EFFECT OF REGIONAL TOPOGRAPHY AND HYDROLOGY ON THE LACUSTRINE ISOTOPIC RECORD OF MIOCENE PALEOCLIMATE IN THE ROCKY-MOUNTAINS

Oxygen isotopic compositions of upper Miocene (9.2 m.y.) lacustrine limestone from northwestern Wyoming range from -21.5 to -35.2 parts per thousand. (PDB) and are the lightest yet reported for a non-marine carbonate sequence. These values require that lake water was greatly depleted in O-18 relative to modem meteoric precipitation and indicate that most inflow was sourced as meltwater from glaciers in the adjacent Gros Ventre range.
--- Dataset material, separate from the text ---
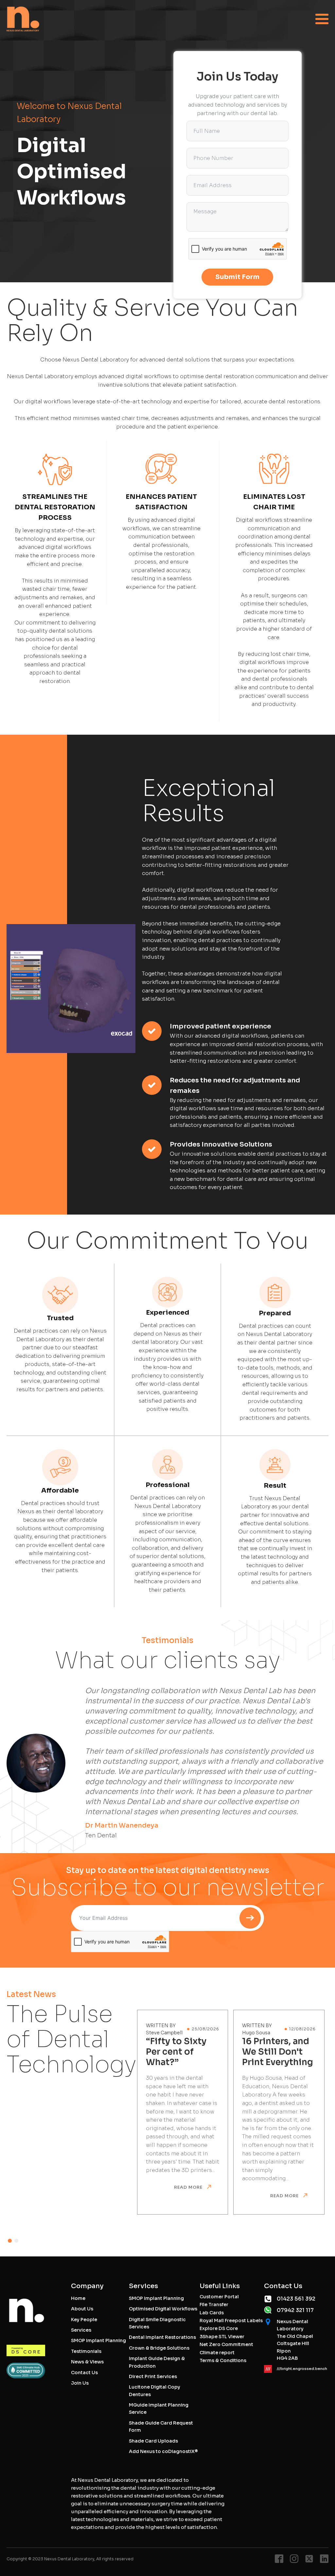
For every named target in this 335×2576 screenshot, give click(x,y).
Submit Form (237, 277)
Assessment of climatic factors influencing the isotopic composition of global meteoric water indicates either that nearly all of Miocene precipitation in the southern Rocky Mountains was derived from large lake systems in the Snake River Plain and northern Great Basin to the west, or that Gros Ventre catchment elevations were up to 2300 m higher than at present. Because erosion rates in modem alpine regions suggest that subaerial denudation could only account for up to 1200 m of post-Miocene elevation reduction, any additional lowering must reflect the influence of post-Laramide epeirogeny during Basin and Range extensional tectonism. Lacustrine isotopic data therefore provide boundary conditions on the timing and magnitude of changes in late Cenozoic paleoclimate, topography, hydrology, and tectonism in the western Wyoming portion of the Rocky Mountains.